Rogér Fakhr was escaping the Lebanese Civil War when he should have been entering the ’70s singer-songwriter canon with his record Fine Anyway. Maybe today, we can afford the artist his rightful place in the indelible folk tradition. 

Fakhr’s first and final full-length album was recorded in Beirut, Lebanon, but his slow-driving folk lull lends itself to the singer-songwriter tradition that reigned over the West Coast scene during its conception. The soulful tinges over a guitar-driven narrative is purely reminiscent of a Neil Young solo record with tracks like “Lady Rain” exemplifying the quintessential gothic folktale.

At the time of Fine Anyway’s initial completion, Fakhr’s collection was distributed as cassettes by-hand and its limited success was contingent on word-of-mouth publicity. Today, the record is being released for the first time ever on digital streaming platforms with Habibi Funk records. Rogér Fakhr may finally get his due.
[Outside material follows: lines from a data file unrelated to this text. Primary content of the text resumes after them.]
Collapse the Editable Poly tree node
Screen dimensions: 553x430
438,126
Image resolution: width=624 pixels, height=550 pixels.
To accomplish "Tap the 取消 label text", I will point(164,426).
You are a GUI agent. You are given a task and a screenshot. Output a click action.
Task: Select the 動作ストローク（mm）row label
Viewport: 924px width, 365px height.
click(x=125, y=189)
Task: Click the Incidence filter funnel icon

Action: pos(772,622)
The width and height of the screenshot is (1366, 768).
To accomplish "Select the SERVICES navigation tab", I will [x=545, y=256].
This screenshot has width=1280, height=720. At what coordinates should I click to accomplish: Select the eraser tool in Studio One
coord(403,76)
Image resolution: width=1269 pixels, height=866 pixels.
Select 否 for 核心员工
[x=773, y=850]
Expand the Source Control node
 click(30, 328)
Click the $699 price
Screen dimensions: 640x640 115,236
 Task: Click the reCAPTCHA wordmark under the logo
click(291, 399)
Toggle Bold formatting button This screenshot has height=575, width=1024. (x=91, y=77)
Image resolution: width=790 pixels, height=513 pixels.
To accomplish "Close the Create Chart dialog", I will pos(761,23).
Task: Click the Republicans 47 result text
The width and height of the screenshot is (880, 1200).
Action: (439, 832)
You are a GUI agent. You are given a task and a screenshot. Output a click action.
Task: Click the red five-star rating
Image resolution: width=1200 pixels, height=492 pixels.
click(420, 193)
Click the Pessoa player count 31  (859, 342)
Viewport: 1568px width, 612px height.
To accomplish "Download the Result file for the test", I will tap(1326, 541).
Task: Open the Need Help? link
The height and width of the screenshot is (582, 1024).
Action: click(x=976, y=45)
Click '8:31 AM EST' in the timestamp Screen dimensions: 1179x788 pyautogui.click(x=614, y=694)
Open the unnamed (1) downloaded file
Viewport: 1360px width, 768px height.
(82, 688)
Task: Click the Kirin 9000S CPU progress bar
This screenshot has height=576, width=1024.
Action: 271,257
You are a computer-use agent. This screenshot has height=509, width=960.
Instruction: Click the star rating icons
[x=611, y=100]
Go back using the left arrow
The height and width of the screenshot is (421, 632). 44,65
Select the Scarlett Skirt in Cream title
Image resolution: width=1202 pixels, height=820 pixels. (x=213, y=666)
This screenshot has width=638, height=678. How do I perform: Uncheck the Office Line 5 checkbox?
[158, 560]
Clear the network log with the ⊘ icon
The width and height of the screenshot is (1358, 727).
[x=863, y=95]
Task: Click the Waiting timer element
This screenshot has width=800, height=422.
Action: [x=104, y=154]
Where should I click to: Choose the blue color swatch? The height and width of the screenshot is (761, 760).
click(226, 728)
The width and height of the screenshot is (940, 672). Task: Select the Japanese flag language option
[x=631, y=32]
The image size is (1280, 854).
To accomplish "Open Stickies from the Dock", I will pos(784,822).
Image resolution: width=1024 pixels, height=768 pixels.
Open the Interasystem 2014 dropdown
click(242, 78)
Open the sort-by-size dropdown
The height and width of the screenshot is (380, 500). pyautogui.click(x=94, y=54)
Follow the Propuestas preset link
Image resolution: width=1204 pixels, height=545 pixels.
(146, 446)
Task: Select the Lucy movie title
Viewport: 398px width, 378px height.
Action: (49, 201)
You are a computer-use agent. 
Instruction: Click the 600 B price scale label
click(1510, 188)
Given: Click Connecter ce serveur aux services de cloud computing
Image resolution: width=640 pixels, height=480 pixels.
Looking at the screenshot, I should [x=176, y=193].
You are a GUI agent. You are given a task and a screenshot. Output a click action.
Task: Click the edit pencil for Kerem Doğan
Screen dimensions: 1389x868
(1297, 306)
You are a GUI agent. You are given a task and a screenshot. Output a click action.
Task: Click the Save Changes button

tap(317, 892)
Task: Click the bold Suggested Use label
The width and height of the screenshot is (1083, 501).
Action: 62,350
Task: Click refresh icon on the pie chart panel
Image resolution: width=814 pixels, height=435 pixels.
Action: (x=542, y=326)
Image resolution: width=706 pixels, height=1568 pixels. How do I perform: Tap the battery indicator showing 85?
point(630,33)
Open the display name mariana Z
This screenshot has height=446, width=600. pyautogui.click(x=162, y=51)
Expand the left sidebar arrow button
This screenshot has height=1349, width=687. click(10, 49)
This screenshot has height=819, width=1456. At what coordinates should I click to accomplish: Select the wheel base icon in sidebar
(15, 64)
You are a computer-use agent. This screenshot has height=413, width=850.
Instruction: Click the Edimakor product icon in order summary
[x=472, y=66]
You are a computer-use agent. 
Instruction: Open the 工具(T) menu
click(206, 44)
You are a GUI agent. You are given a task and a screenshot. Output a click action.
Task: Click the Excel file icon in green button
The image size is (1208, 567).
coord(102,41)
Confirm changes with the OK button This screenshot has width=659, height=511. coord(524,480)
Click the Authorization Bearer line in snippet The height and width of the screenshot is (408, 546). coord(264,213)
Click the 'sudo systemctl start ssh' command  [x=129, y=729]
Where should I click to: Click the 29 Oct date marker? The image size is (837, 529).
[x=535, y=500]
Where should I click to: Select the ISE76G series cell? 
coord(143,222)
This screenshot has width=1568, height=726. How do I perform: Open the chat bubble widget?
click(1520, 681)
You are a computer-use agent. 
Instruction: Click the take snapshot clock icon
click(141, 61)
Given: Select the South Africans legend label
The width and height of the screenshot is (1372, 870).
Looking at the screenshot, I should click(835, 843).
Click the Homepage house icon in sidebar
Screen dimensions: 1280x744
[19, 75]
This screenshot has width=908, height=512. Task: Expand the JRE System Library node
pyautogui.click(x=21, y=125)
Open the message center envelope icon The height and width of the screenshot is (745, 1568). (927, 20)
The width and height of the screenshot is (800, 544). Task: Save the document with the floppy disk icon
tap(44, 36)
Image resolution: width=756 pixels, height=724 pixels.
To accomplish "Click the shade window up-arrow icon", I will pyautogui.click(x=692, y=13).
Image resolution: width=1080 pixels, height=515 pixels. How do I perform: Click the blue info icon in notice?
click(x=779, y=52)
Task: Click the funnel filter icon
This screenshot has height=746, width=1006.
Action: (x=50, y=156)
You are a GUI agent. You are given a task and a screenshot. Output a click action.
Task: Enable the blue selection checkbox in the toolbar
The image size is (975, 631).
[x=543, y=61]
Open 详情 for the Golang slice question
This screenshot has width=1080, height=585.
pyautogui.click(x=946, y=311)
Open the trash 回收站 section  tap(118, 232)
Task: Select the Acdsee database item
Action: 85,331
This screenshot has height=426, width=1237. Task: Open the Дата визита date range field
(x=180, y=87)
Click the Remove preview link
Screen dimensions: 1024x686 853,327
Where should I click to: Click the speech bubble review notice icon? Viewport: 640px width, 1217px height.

There’s nothing overtly sprawling or exuberant about Fine Anyway. Some tracks may adopt a more upbeat tempo (“Insomnia Blue”) or even a Western gallop (“Express Line”), but the artistry ultimately relies on authenticity and fine points throughout the collection. Fakhr leans on a centralized vocal performance and minimal guitar picking as a base to which he enhances with airy backing vocals, violin interludes, or dynamic percussion breaks. That is to say, he makes his songs swing.

Occasionally, the stricture will relax: “(Such A) Trip Thru Time” offers a piano-driven arrangement, but the narrative focus remains. “My Baby, She Is As Down As I Am” boasts this darkened, mystic storytelling that guides Fakhr’s focal voice so entrancingly, as well as particular Lebanese influence on the guitar and keys arrangement. The majority of these derivations exemplify explicit jazz insights, an addition that keeps his storytelling intriguing. There’s intention, a tact dealing with each track’s arrangement, all singularly composed by Fakhr.

Beirut’s lost legend has synthesized an essential song collection of simple lament, boredom, and twilight, and, for us, it’s better late than never to uncover the narrative of another great 70’s songwriter.